I was at the elementary school this morning listening to my son, Chandler, read the book he authored to his class. The reading got interrupted as the principal came over the loud speaker and asked everyone to come out and sit in the halls and cheer on the ID (Intellectually Disabled) units as they headed off to their "Special Field Day" competition.
I lined up with the class out in the hall and was smiling and ready to cheer. Instead, the moment I laid eyes on the first athlete, I was in tears. Great big alligator tears running down my cheeks and smearing my make-up. I turned away unable to explain to Chandler's 2nd grade class, who were watching me so intently, why I was crying.
Why does the sight of special needs students getting cheered on tug so much at my heartstrings? I am sure it is because I can imagine my own son, Alec, walking proudly down those halls hearing and loving the cheers. Knowing Alec, he would be strutting with a big grin on his face, looking pleased as punch with himself, and high-fiving every person he passed.
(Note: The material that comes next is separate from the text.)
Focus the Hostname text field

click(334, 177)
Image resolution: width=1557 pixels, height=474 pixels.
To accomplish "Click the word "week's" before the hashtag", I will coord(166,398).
I remember a similar tear-stained incident years ago. I was working for the federal government at the time and was asked to be in charge of the United Way fundraising drive. This entailed traveling to various offices and showing a video and speaking about the fundraising.
The video arrived and I previewed it. I was unprepared for the emotions that flooded out of me. The video was Garth Brooks music video for "Standing Outside the Fire". It portrayed a high school student with Down syndrome who refused to sign up for Special Olympics but instead signed up for the regular track meets. He practiced by running home with his mom driving alongside him in her vehicle. He attended the team practices and was always "miles" behind everyone else but still he persevered. His father was very unhappy. He was sure everyone would laugh and make fun of his boy.
The day of the big meet came and the boy with Down syndrome was ready to race. His mom watched proudly from the stands ready to cheer him on! We catch a glimpse of his father standing outside the gates peering on nervously. The race starts and soon the teen with Down syndrome is left far behind but he keeps going. Then, he trips. Some people rush to help him up but his father gets there first yelling, "No, don't touch him. He has to finish the race." Then he says to his son, "Get up, son. Keep going." The boy gets up and with his father running alongside him, he finishes the race. The song goes "Life is not tried, it is merely survived if you're standing outside the fire."
I watched the video over and over trying to become inured to the emotional heartwrench. It was no use! I cried in every office I had to show that video. Over and over and over I cried. To this day, I still cannot even blog about it without weeping.
I guess that is what I want most for my son, Alec. I want him not to have limits placed by others but to be able to do what he wants to do. I want him to be accepted and liked as a unique but great individual. I want others to recognize his worth. Most of all, I want him to be happy! And I suppose I want that for every one of those students who marched or rolled or stumbled down that elementary school hallway this morning.
2 months ago
How could you not stand in those halls and not have an emotional reaction? I wish I was apart of that moving experience! You of all people have a total understanding of the love and hard work that goes into the demands and challenges that happen daily with raising Alec. You have been doing a remarkable job!